Quantitative 3D analysis of the outlet septum of control and SHF^Cre;SOX9^fl/fl;R26^mG hearts at E13.5. Three control and four SHF^Cre;SOX9^fl/fl;R26^mG specimens at E13.5 were serially sectioned and immunofluorescently stained for GFP (green), MF20 (blue), and SOX9 (red). The hearts were subsequently reconstructed using AMIRA three-dimensional computer software. The area of the outlet septum, located under the forming semilunar valves, and created by the fusion of the OFT cushions, was carefully identified and traced (see A and B) in each section, and the volume was calculated using the software, demonstrating a significant reduction (p < 0.05 as determined by two-tailed T-test) in size of the outlet septum in the SHF-specific SOX9 knockout specimens (C). OS, outlet septum; LV, left ventricle; RV, right ventricle.

FIGURE 17

The outlet septum in hearts of SHF-specific SOX9 knockout mice is truncated and hypoplastic and contains limited numbers of aSHF-derived cells. Serial sections of a control (A–D) and a SHF^Cre;SOX9^fl/fl;R26^mG (E–H) littermate at E14.5, were stained for GFP (green), SOX9 (red), and MF20 (blue).
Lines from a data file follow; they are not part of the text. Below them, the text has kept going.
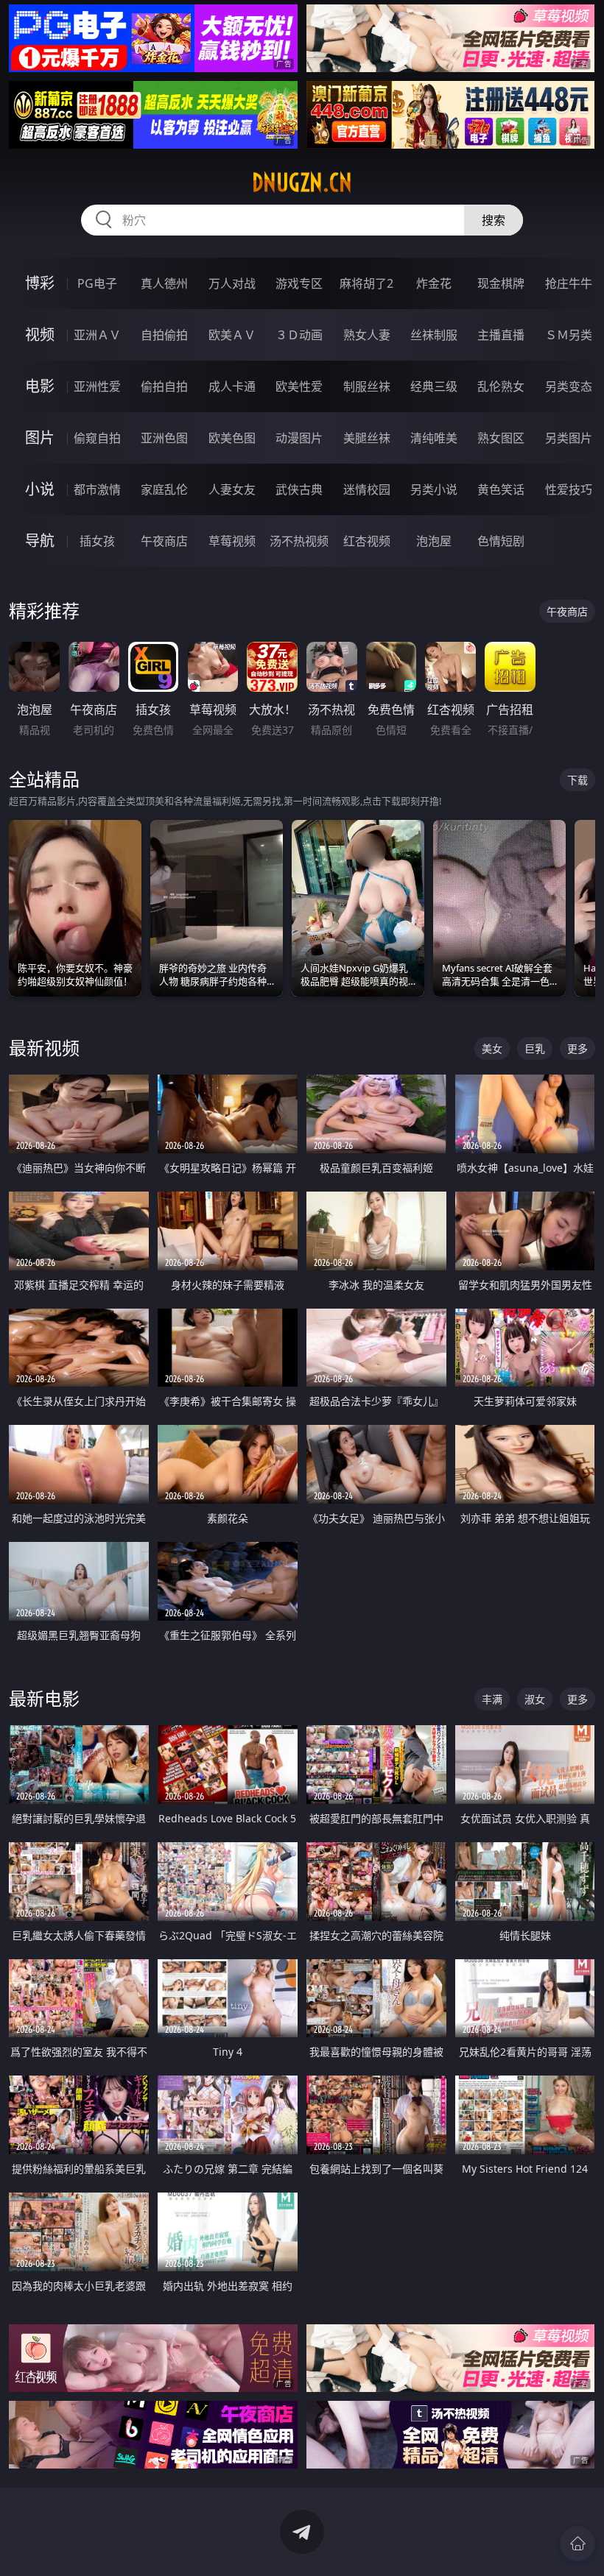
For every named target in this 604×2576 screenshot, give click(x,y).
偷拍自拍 (164, 386)
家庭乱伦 (164, 489)
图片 (40, 437)
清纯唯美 (433, 438)
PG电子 (97, 283)
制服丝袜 (366, 386)
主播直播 (500, 335)
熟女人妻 (366, 335)
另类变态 (568, 386)
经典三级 (433, 386)
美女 (492, 1048)
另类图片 (568, 438)
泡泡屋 (434, 541)
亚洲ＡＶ (97, 335)
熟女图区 (500, 438)
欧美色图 (232, 438)
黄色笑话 (500, 489)
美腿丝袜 (366, 438)
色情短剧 (500, 541)
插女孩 (97, 541)
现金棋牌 (500, 283)
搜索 (493, 220)
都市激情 (97, 489)
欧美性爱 (299, 386)
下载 (577, 780)
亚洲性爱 (97, 386)
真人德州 (164, 283)
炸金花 (434, 283)
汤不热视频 (299, 541)
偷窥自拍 (97, 438)
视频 (40, 334)
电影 (40, 386)
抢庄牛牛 (568, 283)
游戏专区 (299, 283)
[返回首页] (577, 2543)
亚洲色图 (164, 438)
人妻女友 (232, 489)
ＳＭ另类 (568, 335)
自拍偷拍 (164, 335)
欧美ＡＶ (232, 335)
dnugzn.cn (302, 182)
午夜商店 (164, 541)
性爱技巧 (568, 489)
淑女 (534, 1699)
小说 (40, 489)
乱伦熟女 (500, 386)
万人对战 (232, 283)
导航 (40, 541)
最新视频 (44, 1048)
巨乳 (534, 1048)
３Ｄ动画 (299, 335)
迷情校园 (366, 489)
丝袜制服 (433, 335)
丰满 (492, 1699)
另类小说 (433, 489)
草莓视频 (232, 541)
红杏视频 (366, 541)
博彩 (40, 283)
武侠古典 (299, 489)
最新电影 (44, 1698)
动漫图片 (299, 438)
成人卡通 (232, 386)
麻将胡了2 (366, 283)
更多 (577, 1048)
Histological analysis reveals that, whereas in the control, the outlet septum has fused with the tissues of the interventricular septum, thereby separating the left from the right ventricle, the communication between these two chambers persists in the SHF-specific SOX9 knockout specimen, leading to a ventricular septal defect (VSD). Note the virtual absence of GFP-expressing aSHF-derived cells in the truncated outlet septum of the knockout mouse (asterisk in G). Panels D and H show AMIRA 3D reconstructions of control (D) and SHF-specific SOX9 knockout specimen (H). The reconstructions show that in the control (D), the outlet septum (yellow) has fused with AV cushion-derived mesenchyme (red), whereas in the SOX9 knockout, the tissues have not fused, resulting in a VSD. OS, outlet septum; LV, left ventricle; RV, right ventricle; VSD, ventricular septal defect.